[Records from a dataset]
|---|

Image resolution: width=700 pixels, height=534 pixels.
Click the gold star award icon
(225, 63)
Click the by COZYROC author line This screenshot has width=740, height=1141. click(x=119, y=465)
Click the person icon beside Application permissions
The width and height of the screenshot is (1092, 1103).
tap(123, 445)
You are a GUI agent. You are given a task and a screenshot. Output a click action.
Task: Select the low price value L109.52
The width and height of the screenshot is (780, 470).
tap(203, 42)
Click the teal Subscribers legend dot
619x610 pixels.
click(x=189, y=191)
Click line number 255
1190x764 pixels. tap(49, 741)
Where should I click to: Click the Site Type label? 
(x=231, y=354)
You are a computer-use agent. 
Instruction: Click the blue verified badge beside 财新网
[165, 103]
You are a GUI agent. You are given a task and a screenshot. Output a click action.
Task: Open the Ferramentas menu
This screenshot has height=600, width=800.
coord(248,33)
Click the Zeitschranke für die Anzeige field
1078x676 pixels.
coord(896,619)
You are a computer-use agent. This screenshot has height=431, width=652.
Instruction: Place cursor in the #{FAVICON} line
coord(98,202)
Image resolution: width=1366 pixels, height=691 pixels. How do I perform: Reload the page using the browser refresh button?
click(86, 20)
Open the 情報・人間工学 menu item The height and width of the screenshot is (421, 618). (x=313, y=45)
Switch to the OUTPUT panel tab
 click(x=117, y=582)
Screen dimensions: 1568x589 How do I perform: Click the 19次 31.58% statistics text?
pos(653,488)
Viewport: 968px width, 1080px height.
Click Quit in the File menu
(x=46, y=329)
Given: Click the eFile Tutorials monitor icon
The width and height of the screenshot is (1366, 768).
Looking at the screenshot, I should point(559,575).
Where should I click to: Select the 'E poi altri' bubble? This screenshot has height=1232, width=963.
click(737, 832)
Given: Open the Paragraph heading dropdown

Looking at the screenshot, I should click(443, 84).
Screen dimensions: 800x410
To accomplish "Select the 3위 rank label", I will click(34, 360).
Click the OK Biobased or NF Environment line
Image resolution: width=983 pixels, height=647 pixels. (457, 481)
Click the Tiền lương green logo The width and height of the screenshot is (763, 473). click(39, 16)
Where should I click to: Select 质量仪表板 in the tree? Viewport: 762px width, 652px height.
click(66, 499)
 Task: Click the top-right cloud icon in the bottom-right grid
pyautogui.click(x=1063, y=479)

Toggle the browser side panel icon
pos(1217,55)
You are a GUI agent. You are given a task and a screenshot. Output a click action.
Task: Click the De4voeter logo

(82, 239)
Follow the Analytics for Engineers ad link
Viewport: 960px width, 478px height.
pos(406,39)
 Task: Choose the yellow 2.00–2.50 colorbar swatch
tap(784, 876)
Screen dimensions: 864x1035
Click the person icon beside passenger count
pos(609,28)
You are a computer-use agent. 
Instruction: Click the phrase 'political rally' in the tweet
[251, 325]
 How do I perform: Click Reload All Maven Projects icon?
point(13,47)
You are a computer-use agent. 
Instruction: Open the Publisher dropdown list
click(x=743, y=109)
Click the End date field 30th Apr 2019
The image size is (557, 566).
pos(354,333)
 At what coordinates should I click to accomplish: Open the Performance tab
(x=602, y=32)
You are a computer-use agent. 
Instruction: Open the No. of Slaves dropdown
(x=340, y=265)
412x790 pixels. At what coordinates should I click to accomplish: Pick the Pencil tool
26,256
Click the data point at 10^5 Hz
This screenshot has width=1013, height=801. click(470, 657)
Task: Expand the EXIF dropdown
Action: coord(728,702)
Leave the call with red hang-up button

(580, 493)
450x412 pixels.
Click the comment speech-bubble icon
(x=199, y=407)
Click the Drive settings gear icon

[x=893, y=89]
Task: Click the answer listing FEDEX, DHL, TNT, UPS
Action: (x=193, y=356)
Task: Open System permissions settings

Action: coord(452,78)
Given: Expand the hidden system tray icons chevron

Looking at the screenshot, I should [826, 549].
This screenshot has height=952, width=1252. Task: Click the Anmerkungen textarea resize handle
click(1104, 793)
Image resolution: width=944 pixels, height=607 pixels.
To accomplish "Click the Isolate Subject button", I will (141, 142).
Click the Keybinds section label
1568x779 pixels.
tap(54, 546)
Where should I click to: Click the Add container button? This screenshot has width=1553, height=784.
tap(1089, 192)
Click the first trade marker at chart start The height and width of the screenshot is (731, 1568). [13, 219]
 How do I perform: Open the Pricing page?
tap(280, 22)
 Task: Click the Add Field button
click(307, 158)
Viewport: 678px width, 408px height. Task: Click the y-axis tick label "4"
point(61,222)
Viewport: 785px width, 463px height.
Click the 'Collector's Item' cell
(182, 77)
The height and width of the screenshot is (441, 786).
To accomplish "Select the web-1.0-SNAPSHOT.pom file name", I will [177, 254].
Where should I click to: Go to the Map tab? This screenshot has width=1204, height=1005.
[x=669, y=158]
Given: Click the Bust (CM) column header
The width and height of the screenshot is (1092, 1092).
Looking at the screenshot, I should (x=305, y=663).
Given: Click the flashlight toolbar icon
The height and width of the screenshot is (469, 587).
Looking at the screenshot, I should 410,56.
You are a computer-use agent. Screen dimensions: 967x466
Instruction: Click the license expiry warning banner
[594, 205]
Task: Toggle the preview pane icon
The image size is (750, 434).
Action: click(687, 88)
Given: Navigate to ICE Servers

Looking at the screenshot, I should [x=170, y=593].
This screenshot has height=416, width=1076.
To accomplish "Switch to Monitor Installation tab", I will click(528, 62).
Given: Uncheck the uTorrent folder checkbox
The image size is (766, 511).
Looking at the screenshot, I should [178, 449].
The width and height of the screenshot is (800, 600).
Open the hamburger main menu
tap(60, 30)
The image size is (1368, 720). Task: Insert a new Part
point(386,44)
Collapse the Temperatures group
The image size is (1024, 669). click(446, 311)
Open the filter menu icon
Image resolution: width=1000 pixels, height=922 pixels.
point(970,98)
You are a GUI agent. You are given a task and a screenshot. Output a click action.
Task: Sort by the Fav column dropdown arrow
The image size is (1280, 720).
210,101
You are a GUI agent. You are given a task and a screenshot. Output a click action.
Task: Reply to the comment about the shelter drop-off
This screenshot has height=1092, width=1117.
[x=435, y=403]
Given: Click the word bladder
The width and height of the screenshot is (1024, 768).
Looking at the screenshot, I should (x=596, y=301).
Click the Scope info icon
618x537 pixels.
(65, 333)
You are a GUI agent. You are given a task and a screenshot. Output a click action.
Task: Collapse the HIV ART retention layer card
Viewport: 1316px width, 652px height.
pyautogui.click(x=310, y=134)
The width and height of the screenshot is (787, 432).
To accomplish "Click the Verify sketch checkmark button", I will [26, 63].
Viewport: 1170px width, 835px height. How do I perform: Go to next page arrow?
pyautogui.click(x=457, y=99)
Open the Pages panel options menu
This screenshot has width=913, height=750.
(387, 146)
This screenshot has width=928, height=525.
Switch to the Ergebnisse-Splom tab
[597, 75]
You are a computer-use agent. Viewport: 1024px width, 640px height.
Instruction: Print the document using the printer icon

|---|

Write out the records again so that each line matches the original exactly.

→ **Written solution**:
Image resolution: width=700 pixels, height=534 pixels.
Click the gold star award icon
(225, 63)
Click the by COZYROC author line This screenshot has width=740, height=1141. click(x=119, y=465)
Click the person icon beside Application permissions
The width and height of the screenshot is (1092, 1103).
tap(123, 445)
You are a GUI agent. You are given a task and a screenshot. Output a click action.
Task: Select the low price value L109.52
The width and height of the screenshot is (780, 470).
tap(203, 42)
Click the teal Subscribers legend dot
619x610 pixels.
click(x=189, y=191)
Click line number 255
1190x764 pixels. tap(49, 741)
Where should I click to: Click the Site Type label? 
(x=231, y=354)
You are a computer-use agent. 
Instruction: Click the blue verified badge beside 财新网
[165, 103]
You are a GUI agent. You are given a task and a screenshot. Output a click action.
Task: Open the Ferramentas menu
This screenshot has height=600, width=800.
coord(248,33)
Click the Zeitschranke für die Anzeige field
1078x676 pixels.
coord(896,619)
You are a computer-use agent. This screenshot has height=431, width=652.
Instruction: Place cursor in the #{FAVICON} line
coord(98,202)
Image resolution: width=1366 pixels, height=691 pixels. How do I perform: Reload the page using the browser refresh button?
click(86, 20)
Open the 情報・人間工学 menu item The height and width of the screenshot is (421, 618). (x=313, y=45)
Switch to the OUTPUT panel tab
 click(x=117, y=582)
Screen dimensions: 1568x589 How do I perform: Click the 19次 31.58% statistics text?
pos(653,488)
Viewport: 968px width, 1080px height.
Click Quit in the File menu
(x=46, y=329)
Given: Click the eFile Tutorials monitor icon
The width and height of the screenshot is (1366, 768).
Looking at the screenshot, I should point(559,575).
Where should I click to: Select the 'E poi altri' bubble? This screenshot has height=1232, width=963.
click(737, 832)
Given: Open the Paragraph heading dropdown

Looking at the screenshot, I should click(443, 84).
Screen dimensions: 800x410
To accomplish "Select the 3위 rank label", I will click(34, 360).
Click the OK Biobased or NF Environment line
Image resolution: width=983 pixels, height=647 pixels. (457, 481)
Click the Tiền lương green logo The width and height of the screenshot is (763, 473). click(39, 16)
Where should I click to: Select 质量仪表板 in the tree? Viewport: 762px width, 652px height.
click(66, 499)
 Task: Click the top-right cloud icon in the bottom-right grid
pyautogui.click(x=1063, y=479)

Toggle the browser side panel icon
pos(1217,55)
You are a GUI agent. You are given a task and a screenshot. Output a click action.
Task: Click the De4voeter logo

(82, 239)
Follow the Analytics for Engineers ad link
Viewport: 960px width, 478px height.
pos(406,39)
 Task: Choose the yellow 2.00–2.50 colorbar swatch
tap(784, 876)
Screen dimensions: 864x1035
Click the person icon beside passenger count
pos(609,28)
You are a computer-use agent. 
Instruction: Click the phrase 'political rally' in the tweet
[251, 325]
 How do I perform: Click Reload All Maven Projects icon?
point(13,47)
You are a computer-use agent. 
Instruction: Open the Publisher dropdown list
click(x=743, y=109)
Click the End date field 30th Apr 2019
The image size is (557, 566).
pos(354,333)
 At what coordinates should I click to accomplish: Open the Performance tab
(x=602, y=32)
You are a computer-use agent. 
Instruction: Open the No. of Slaves dropdown
(x=340, y=265)
412x790 pixels. At what coordinates should I click to accomplish: Pick the Pencil tool
26,256
Click the data point at 10^5 Hz
This screenshot has width=1013, height=801. click(470, 657)
Task: Expand the EXIF dropdown
Action: coord(728,702)
Leave the call with red hang-up button

(580, 493)
450x412 pixels.
Click the comment speech-bubble icon
(x=199, y=407)
Click the Drive settings gear icon

[x=893, y=89]
Task: Click the answer listing FEDEX, DHL, TNT, UPS
Action: (x=193, y=356)
Task: Open System permissions settings

Action: coord(452,78)
Given: Expand the hidden system tray icons chevron

Looking at the screenshot, I should [826, 549].
This screenshot has height=952, width=1252. Task: Click the Anmerkungen textarea resize handle
click(1104, 793)
Image resolution: width=944 pixels, height=607 pixels.
To accomplish "Click the Isolate Subject button", I will (141, 142).
Click the Keybinds section label
1568x779 pixels.
tap(54, 546)
Where should I click to: Click the Add container button? This screenshot has width=1553, height=784.
tap(1089, 192)
Click the first trade marker at chart start The height and width of the screenshot is (731, 1568). [13, 219]
 How do I perform: Open the Pricing page?
tap(280, 22)
 Task: Click the Add Field button
click(307, 158)
Viewport: 678px width, 408px height. Task: Click the y-axis tick label "4"
point(61,222)
Viewport: 785px width, 463px height.
Click the 'Collector's Item' cell
(182, 77)
The height and width of the screenshot is (441, 786).
To accomplish "Select the web-1.0-SNAPSHOT.pom file name", I will [177, 254].
Where should I click to: Go to the Map tab? This screenshot has width=1204, height=1005.
[x=669, y=158]
Given: Click the Bust (CM) column header
The width and height of the screenshot is (1092, 1092).
Looking at the screenshot, I should (x=305, y=663).
Given: Click the flashlight toolbar icon
The height and width of the screenshot is (469, 587).
Looking at the screenshot, I should 410,56.
You are a computer-use agent. Screen dimensions: 967x466
Instruction: Click the license expiry warning banner
[594, 205]
Task: Toggle the preview pane icon
The image size is (750, 434).
Action: click(687, 88)
Given: Navigate to ICE Servers

Looking at the screenshot, I should [x=170, y=593].
This screenshot has height=416, width=1076.
To accomplish "Switch to Monitor Installation tab", I will click(528, 62).
Given: Uncheck the uTorrent folder checkbox
The image size is (766, 511).
Looking at the screenshot, I should [178, 449].
The width and height of the screenshot is (800, 600).
Open the hamburger main menu
tap(60, 30)
The image size is (1368, 720). Task: Insert a new Part
point(386,44)
Collapse the Temperatures group
The image size is (1024, 669). click(446, 311)
Open the filter menu icon
Image resolution: width=1000 pixels, height=922 pixels.
point(970,98)
You are a GUI agent. You are given a task and a screenshot. Output a click action.
Task: Sort by the Fav column dropdown arrow
The image size is (1280, 720).
210,101
You are a GUI agent. You are given a task and a screenshot. Output a click action.
Task: Reply to the comment about the shelter drop-off
This screenshot has height=1092, width=1117.
[x=435, y=403]
Given: Click the word bladder
The width and height of the screenshot is (1024, 768).
Looking at the screenshot, I should (x=596, y=301).
Click the Scope info icon
618x537 pixels.
(65, 333)
You are a GUI agent. You are given a task and a screenshot. Output a click action.
Task: Collapse the HIV ART retention layer card
Viewport: 1316px width, 652px height.
pyautogui.click(x=310, y=134)
The width and height of the screenshot is (787, 432).
To accomplish "Click the Verify sketch checkmark button", I will [26, 63].
Viewport: 1170px width, 835px height. How do I perform: Go to next page arrow?
pyautogui.click(x=457, y=99)
Open the Pages panel options menu
This screenshot has width=913, height=750.
(387, 146)
This screenshot has width=928, height=525.
Switch to the Ergebnisse-Splom tab
[597, 75]
You are a computer-use agent. Viewport: 1024px width, 640px height.
Instruction: Print the document using the printer icon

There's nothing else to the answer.